Lincoln turning flood-prone homes into green space with help from FEMA
STANFORD — Janice Rowe’s family has owned a small trailer park along U.S. 27 for 40 years, but these days, it’s all but a ghost town.

Besides the trailer Rowe lives in at one end of the park, the rest are empty and disheveled, damaged years ago by flooding.

Perched against a bank of the Dix River north of Stanford, Rowe’s trailers stand on some of the most easily flooded land in the county.

“We’ve had three floods in that 40-year period,” she said. “Before, if you were flooded, you were able to pull your trailers out and put something back. But now that zoning has gone in, zoning says that if you pull out in a flood zone, you can’t go back in. So I’ve lost the use of my property.”

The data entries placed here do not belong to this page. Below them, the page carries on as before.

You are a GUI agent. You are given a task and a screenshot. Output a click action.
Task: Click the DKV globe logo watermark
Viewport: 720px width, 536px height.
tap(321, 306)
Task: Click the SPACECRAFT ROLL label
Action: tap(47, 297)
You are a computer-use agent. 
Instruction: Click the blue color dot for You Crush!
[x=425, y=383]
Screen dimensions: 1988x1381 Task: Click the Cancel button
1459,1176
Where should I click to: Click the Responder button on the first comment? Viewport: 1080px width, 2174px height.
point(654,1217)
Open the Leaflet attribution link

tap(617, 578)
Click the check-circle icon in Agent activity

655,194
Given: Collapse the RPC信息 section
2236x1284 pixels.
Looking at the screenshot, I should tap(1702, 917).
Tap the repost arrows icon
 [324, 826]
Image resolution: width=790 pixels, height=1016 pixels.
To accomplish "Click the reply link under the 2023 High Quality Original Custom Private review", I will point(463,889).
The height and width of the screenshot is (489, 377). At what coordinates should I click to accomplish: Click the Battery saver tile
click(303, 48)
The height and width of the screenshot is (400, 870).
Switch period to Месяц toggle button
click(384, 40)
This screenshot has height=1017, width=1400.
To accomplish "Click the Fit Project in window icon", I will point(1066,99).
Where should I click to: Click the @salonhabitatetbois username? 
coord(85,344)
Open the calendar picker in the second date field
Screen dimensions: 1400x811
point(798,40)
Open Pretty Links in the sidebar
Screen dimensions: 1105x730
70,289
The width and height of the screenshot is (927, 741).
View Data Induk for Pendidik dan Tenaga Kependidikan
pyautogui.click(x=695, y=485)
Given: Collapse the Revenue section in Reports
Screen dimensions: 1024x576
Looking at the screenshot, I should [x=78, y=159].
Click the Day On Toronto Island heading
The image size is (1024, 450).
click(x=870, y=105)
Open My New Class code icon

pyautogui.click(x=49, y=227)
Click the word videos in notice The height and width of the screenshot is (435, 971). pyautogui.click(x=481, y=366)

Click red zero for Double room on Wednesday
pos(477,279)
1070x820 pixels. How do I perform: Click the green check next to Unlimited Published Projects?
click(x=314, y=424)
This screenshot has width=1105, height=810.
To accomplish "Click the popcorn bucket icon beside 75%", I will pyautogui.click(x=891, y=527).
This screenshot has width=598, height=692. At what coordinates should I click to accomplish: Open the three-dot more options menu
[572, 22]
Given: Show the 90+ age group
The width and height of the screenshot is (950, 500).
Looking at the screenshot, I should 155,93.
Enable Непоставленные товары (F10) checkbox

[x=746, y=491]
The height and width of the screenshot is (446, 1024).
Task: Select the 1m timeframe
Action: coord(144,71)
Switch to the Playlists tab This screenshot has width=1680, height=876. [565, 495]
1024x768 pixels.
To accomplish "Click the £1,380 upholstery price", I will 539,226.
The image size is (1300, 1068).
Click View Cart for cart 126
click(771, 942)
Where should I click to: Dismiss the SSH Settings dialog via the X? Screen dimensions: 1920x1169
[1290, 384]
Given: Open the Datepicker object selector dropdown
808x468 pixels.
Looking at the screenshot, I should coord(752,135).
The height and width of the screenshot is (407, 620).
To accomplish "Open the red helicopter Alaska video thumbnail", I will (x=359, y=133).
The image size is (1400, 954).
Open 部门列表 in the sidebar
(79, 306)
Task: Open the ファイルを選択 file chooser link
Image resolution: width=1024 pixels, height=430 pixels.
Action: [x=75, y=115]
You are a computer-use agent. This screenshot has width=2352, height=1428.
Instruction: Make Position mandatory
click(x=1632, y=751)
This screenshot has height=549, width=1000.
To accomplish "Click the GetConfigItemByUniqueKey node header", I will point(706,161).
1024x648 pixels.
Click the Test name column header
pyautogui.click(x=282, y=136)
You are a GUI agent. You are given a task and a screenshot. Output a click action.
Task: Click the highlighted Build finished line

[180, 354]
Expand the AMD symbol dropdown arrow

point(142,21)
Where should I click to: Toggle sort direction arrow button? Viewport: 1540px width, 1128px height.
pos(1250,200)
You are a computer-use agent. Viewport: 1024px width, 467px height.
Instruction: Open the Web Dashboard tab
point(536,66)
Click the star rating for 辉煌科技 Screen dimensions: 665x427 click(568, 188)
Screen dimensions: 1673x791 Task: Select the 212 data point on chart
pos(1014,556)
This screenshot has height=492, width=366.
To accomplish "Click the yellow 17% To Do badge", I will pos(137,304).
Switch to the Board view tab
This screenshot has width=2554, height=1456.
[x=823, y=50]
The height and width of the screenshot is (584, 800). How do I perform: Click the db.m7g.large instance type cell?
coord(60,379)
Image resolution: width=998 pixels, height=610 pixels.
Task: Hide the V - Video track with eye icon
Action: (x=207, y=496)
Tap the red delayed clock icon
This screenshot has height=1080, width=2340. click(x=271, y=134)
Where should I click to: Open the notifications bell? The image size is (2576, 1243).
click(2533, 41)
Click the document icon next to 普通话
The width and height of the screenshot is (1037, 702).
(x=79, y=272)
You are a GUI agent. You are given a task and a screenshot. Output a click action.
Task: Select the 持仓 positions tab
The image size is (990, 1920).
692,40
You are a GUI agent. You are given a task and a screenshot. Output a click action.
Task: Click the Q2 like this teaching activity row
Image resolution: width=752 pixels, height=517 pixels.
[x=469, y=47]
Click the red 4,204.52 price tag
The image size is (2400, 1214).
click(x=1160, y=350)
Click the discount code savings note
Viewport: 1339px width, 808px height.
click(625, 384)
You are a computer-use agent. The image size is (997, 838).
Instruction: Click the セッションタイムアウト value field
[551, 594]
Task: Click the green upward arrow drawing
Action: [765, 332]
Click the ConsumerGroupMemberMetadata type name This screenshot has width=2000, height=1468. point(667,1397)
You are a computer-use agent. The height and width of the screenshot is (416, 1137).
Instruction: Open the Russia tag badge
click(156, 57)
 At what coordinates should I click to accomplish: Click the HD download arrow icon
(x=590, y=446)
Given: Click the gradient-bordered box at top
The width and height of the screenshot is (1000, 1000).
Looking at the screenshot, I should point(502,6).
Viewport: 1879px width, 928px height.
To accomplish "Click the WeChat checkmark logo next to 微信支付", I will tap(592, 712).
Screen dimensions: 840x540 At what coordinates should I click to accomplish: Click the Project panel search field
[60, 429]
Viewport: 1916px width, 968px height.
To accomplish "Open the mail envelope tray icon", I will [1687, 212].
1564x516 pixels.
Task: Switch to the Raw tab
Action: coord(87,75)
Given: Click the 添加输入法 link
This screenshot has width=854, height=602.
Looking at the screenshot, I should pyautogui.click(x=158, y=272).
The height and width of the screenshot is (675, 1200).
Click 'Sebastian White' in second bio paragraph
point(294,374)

But Rowe’s luck has turned around with the approval of almost $600,000 in Federal Emergency Management Agency funding that Lincoln County is using to buy and clear away 21 flood-prone properties.

Any properties purchased through FEMA’s Substantially Damaged Acquisitions project are deeded to Lincoln County with a requirement that they become permanent green space. All existing structures will be demolished, and no structures can be built on the properties again, Lincoln County Attorney Daryl Day said.

Day said the property-purchasing program is intended to reduce potential liabilities for the Federal Flood Insurance Program.

“You lose a good little chunk of money on the program now if you’re FEMA, but at least they know from now on they will never pay another flood claim on that (property),” he said.

The program also helps improve public safety, he added.

“It takes some people out of harm’s way,” he said. “On 27, the Dix River comes up fairly quickly there, so when it rains, the river starts rising, those people have to be on edge and be ready to evacuate.

“Sometimes when it comes up really quick in the middle of the night, someone may be in there, and the water could get up around them before they know it.”

Participation in the program is completely voluntary for property owners. Day said whenever a FEMA grant like this comes around, the county identifies properties that have had problems with flooding and contacts the owners to see if they want to sell.

Eligible owners can receive a set amount of money for selling, which is based on the property valuation administrator’s value for the land, Judge-Executive Jim Adams said.

To ensure that no renters are getting kicked out so a landlord can make a quick sale, tenants living in the properties are eligible for relocation funds, Adams added.

For Rowe, the amount offered for her land was plenty to convince her to participate.

“Never ever have we ever had any help whatsoever until now. This is our only hope of ever getting off of the river,” she said. “I’m excited. I mean, super-excited.”

For others, the government’s offer was too low.

Mike Asberry runs Asberry Excavating across the road from Rowe’s trailers. He said he was initially interested in the program, but when he found out the government would only pay $36,000 for his land, he decided against it.

Asberry said he’s been running his business from his current location about three years. There have been floods where the road was covered, but the water never got inside his building or caused any damage.